I'm setting up a new R7800 with LEDE Reboot 17.01.4 r3560-79f57e422d.
I have a port-forward to an internal host (with "NAT Loopback" checked) which works properly from the WAN, and at first worked properly from the LAN (e.g., I can connect from lan to the external IP address/port and get a response from the internal host).
But now, the NAT loopback stopped working, in that packets aren't reaching the internal server. So I installed tcpdump on the router to try to diagnose it. And found that while tcpdump is running (capturing from br-lan) the NAT loopback started working again. And if I stop the tcpdump, the NAT loopback stops working.
Weird huh? Any ideas? (Other than to tell me to just keep a tcpdump running, which is what I'm doing )
One more thing which is relevant: I have two IP addresses on the WAN interface. Both IP addresses are on the same /29 subnet. I also have port forwards associated with each public address; and they both work (via NAT loopback) when tcpdump is running and both stop working when I stop the tcpdump.

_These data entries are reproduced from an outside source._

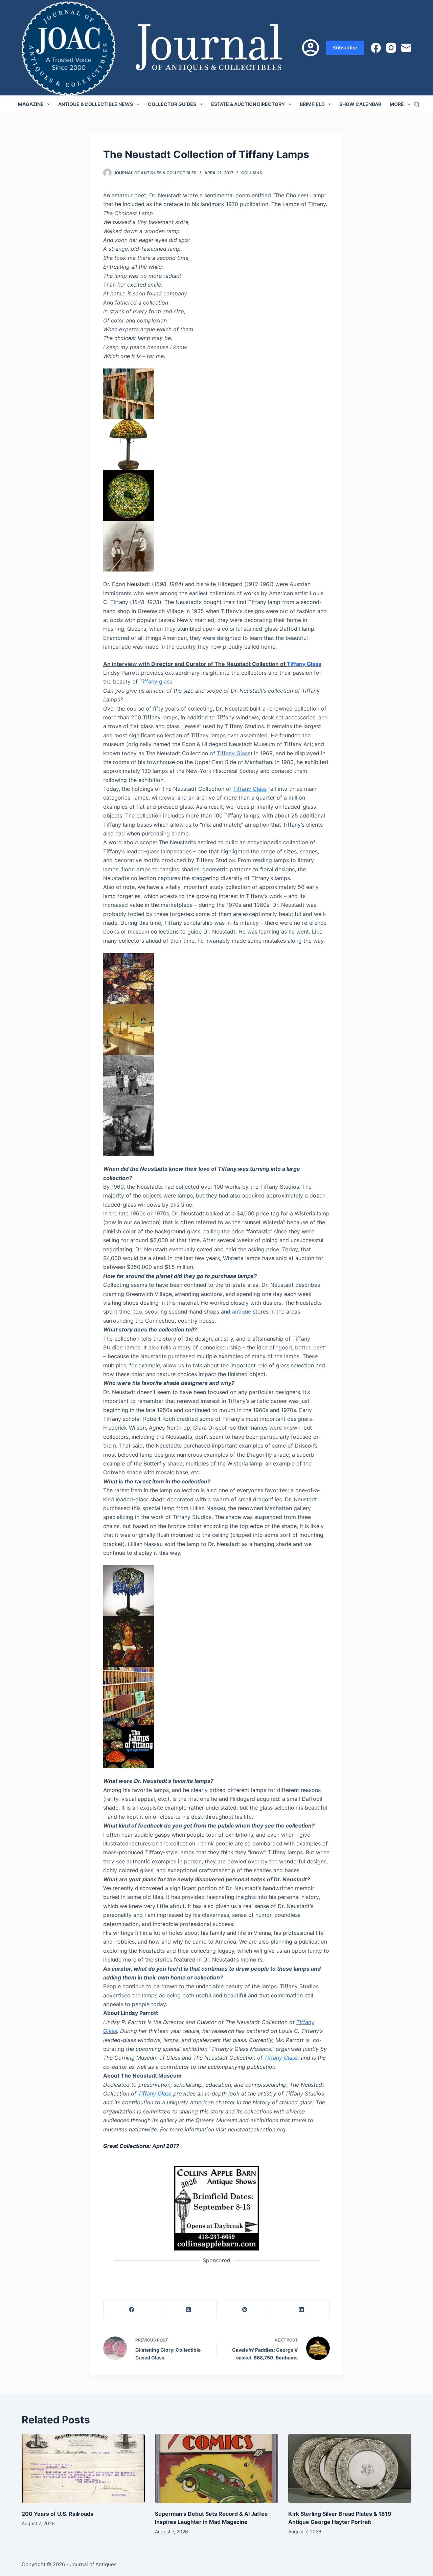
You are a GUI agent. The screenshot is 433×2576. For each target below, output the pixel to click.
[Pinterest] (245, 2309)
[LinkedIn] (301, 2309)
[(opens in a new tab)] (216, 2207)
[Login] (310, 47)
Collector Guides (172, 104)
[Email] (406, 48)
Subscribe (345, 47)
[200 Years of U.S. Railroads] (83, 2468)
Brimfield (312, 104)
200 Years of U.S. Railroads (57, 2513)
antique (241, 1311)
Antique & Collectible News (95, 104)
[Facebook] (376, 48)
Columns (251, 172)
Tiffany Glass (304, 663)
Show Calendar (360, 104)
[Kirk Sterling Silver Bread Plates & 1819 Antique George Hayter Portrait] (349, 2468)
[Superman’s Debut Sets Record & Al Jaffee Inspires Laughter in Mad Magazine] (216, 2468)
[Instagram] (391, 48)
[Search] (416, 104)
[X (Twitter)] (188, 2309)
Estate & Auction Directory (248, 104)
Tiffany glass (155, 681)
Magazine (31, 104)
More (397, 104)
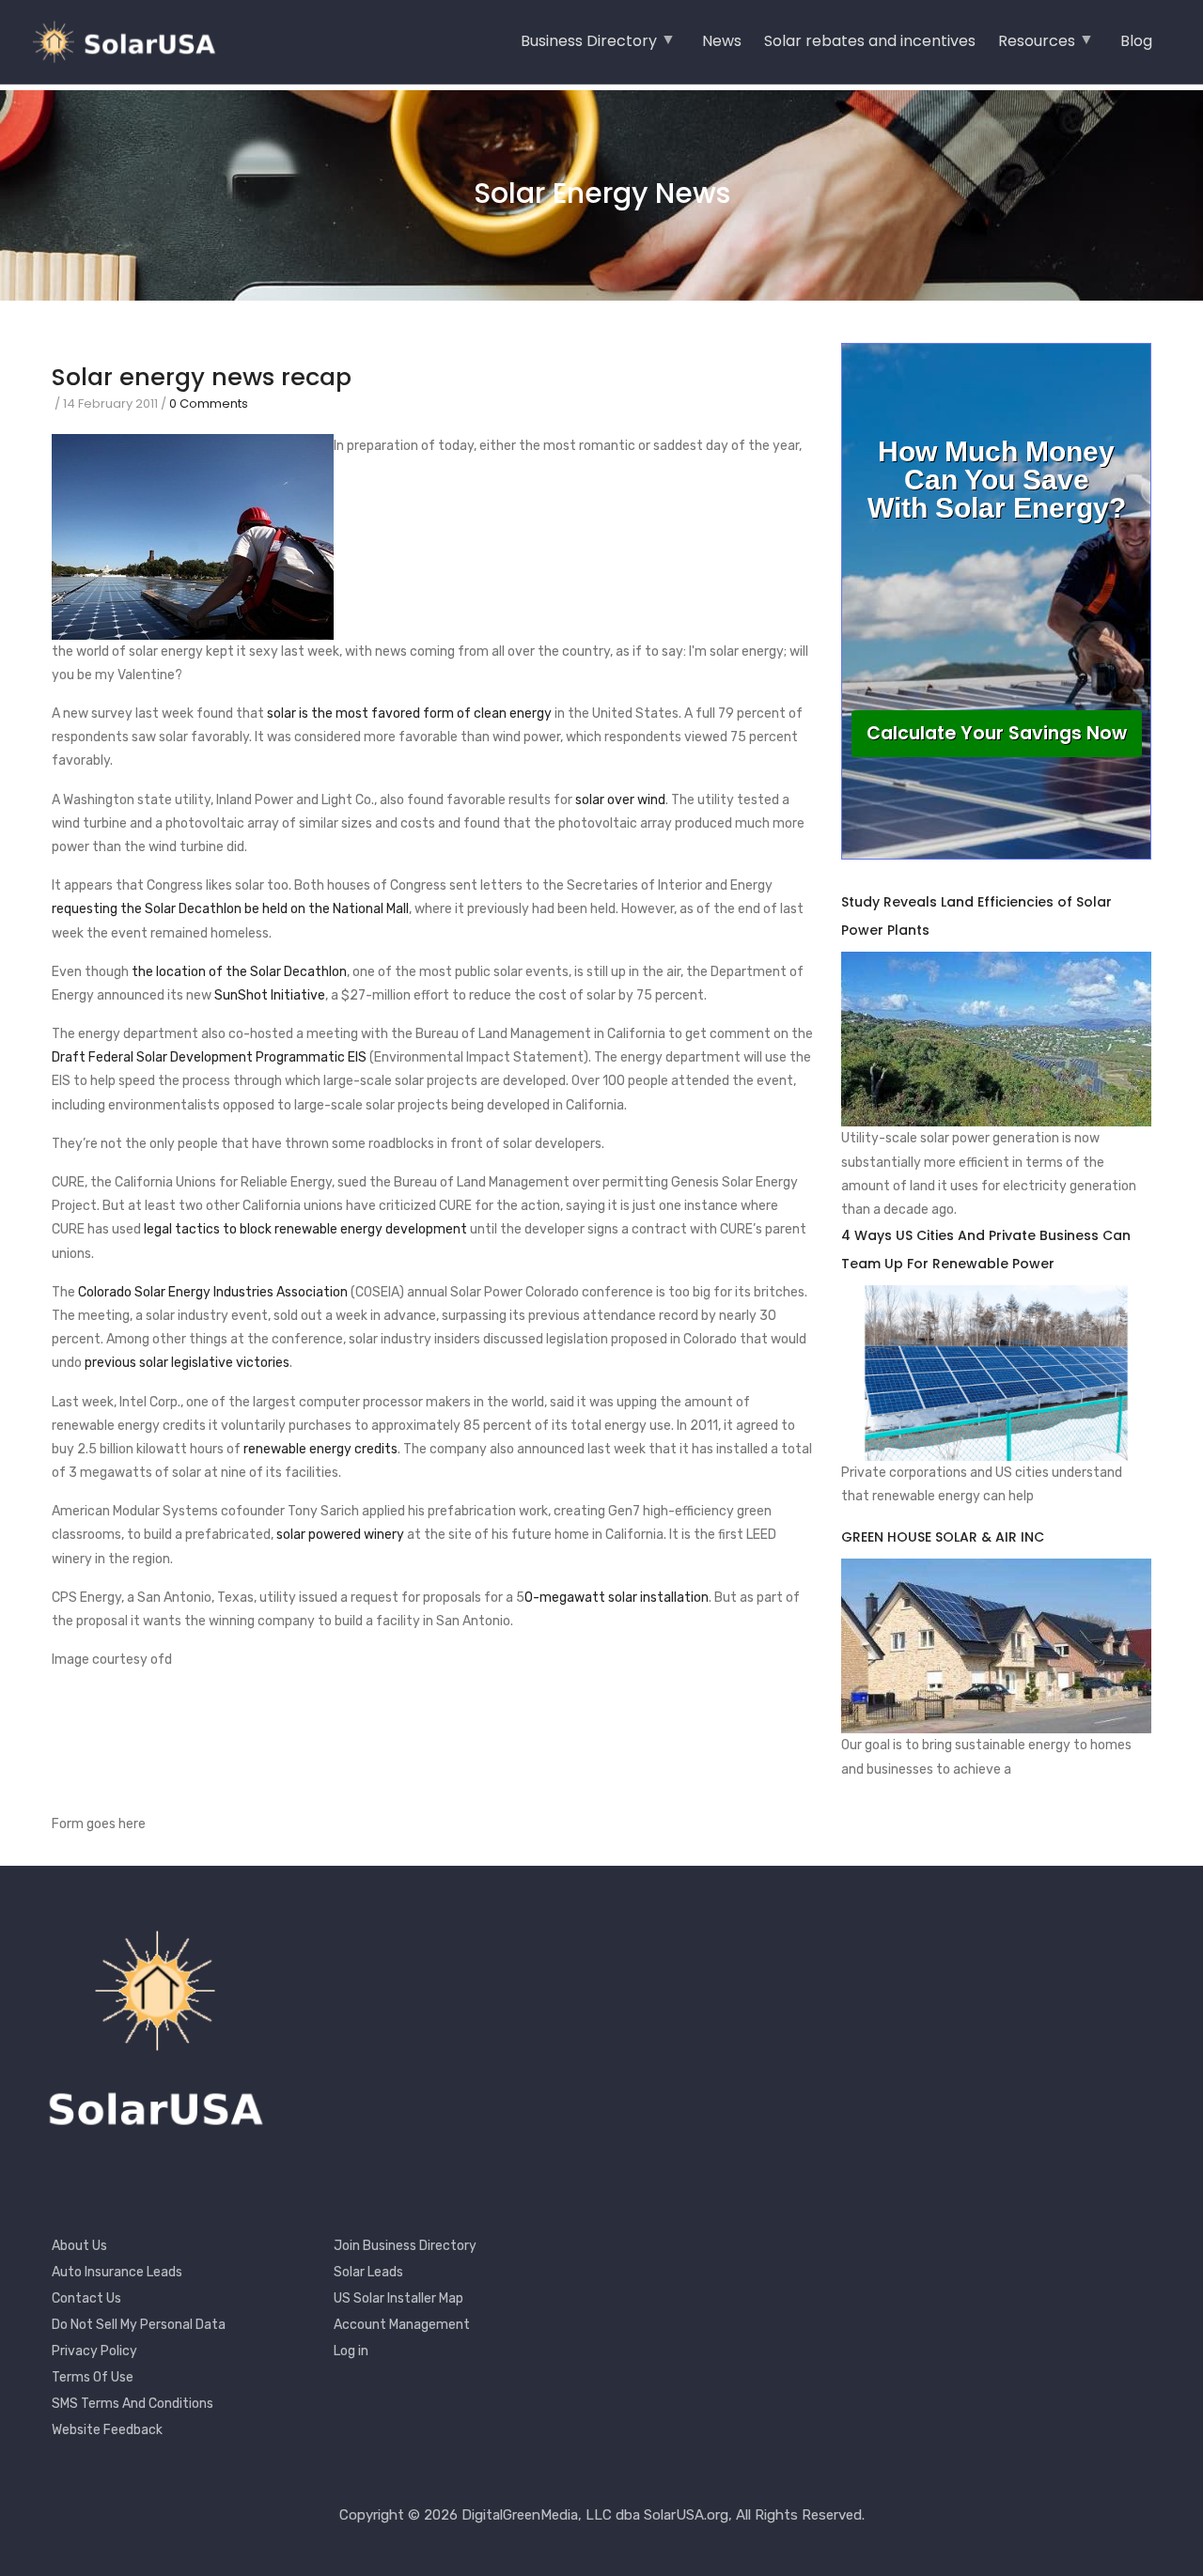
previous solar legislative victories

Try enabling promisc mode on the interface you ran tcpdump on and see if it makes a difference.
I couldn't use the
ip command to set promisc, but
ifconfig br-lan promisc seemed to work. So now, the port forwards are working with br-lan set to PROMISC instead of a tcpdump running. Makes sense, as tcpdump also puts the port in promiscuous mode.
So now the question is, why is the port forwarding only working with the lan in promiscuous mode?
(Another question: what's the proper way to edit the configuration to make br-lan be promisc?)
I am running into the EXACT same problem. Is it normal that NAT loopback is completely broken without the bridge being in promiscuous mode? Are there any downsides to simply enabling it on the bridge at all times? For example, in terms of performance?